La Fiesta del Libro y la Rosa consolidó en México un espacio cultural que trasciende generaciones y confirma el valor de la lectura como eje social. En su edición 2026, la Universidad Nacional Autónoma de México reforzó su papel como referente en la promoción cultural con una convocatoria masiva en el Centro Cultural Universitario.
La celebración alcanzó su mayoría de edad con 18 años de historia y una programación ampliada a cuatro días. Además, reunió a miles de visitantes, principalmente jóvenes, que participaron en más de 500 actividades entre talleres, presentaciones editoriales, cine y música.
Fiesta del Libro y la Rosa refuerza cultura de paz
Bajo el lema Nombrar para existir, el encuentro centró su narrativa en la construcción de una cultura de paz. Asimismo, abordó problemáticas actuales como desapariciones forzadas, violencia de género y condiciones laborales desde una perspectiva crítica y literaria.
La inauguración estuvo encabezada por Patricia Dávila, secretaria general de la UNAM, en representación del rector Leonardo Lomelí. También destacó el conversatorio Un nombre para mí desapariciones y literatura, con Dolores Reyes y Brenda Navarro, acompañadas por Julia Santibáñez y Rosa Beltrán, quienes generaron reflexión en un Foro Libertad completamente lleno.
Participación de autores y actividades multidisciplinarias
El evento reunió a figuras como Elena Poniatowska, quien presentó su obra sobre Rosario Castellanos, así como a autores como Roger Bartra, Xavier Velasco y Selva Almada. Del mismo modo, incluyó propuestas de teatro, cine y radio, con la participación de la Filmoteca de la UNAM y la Cátedra Ingmar Bergman.
Además, iniciativas como el Teléfono por la paz y talleres de radio para infancias reforzaron la interacción social.
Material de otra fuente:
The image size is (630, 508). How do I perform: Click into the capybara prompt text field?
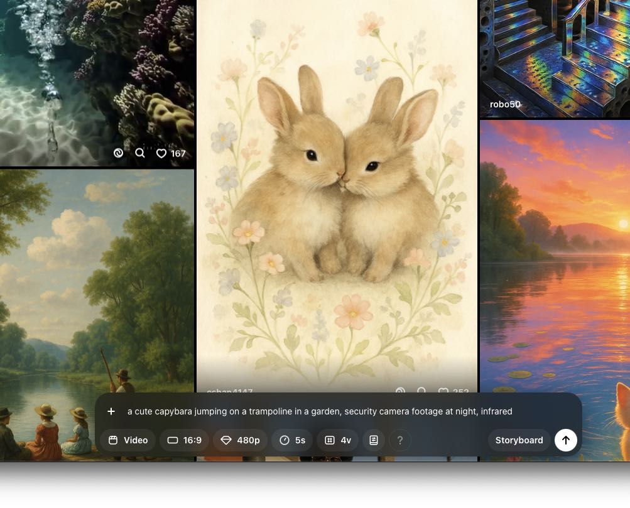click(320, 411)
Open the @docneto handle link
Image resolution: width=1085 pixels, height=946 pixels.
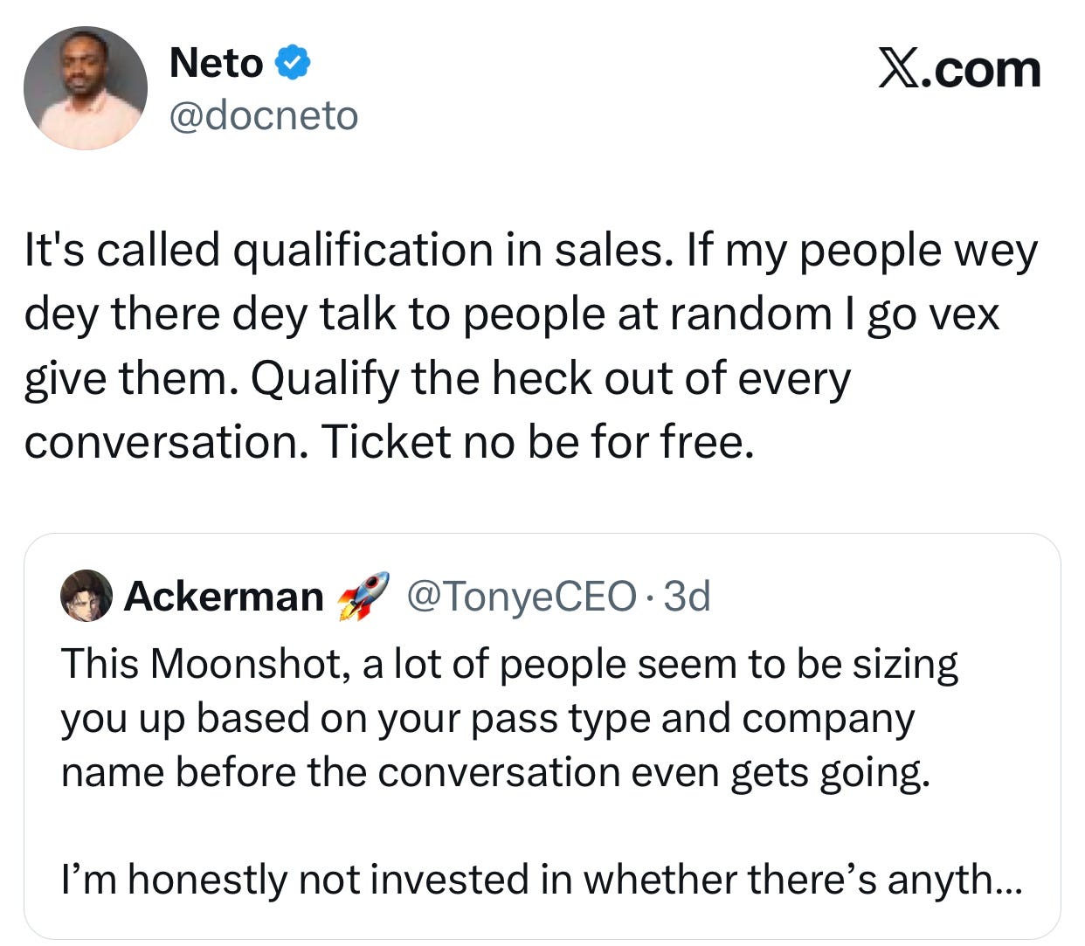tap(263, 115)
Por otro lado, la conmemoración de la Unidad de Vinculación Artística resaltó su impacto en más de 4 mil personas beneficiadas.
El evento también rindió homenaje a figuras como Miguel León-Portilla, Julieta Fierro y Jaime Sabines, fortaleciendo el vínculo entre memoria cultural y nuevas generaciones.
La asistencia constante en todos los foros y actividades evidenció el interés sostenido por la cultura escrita, con una ocupación total de espacios y alta participación en presentaciones clave.